··· Dataset records

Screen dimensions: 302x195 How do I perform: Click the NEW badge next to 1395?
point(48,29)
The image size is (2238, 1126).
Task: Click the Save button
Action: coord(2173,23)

······

* _Objective_
Reproduce every one of the records above word for word, line by line.

* _Answer to the exercise_
Screen dimensions: 302x195 How do I perform: Click the NEW badge next to 1395?
point(48,29)
The image size is (2238, 1126).
Task: Click the Save button
Action: coord(2173,23)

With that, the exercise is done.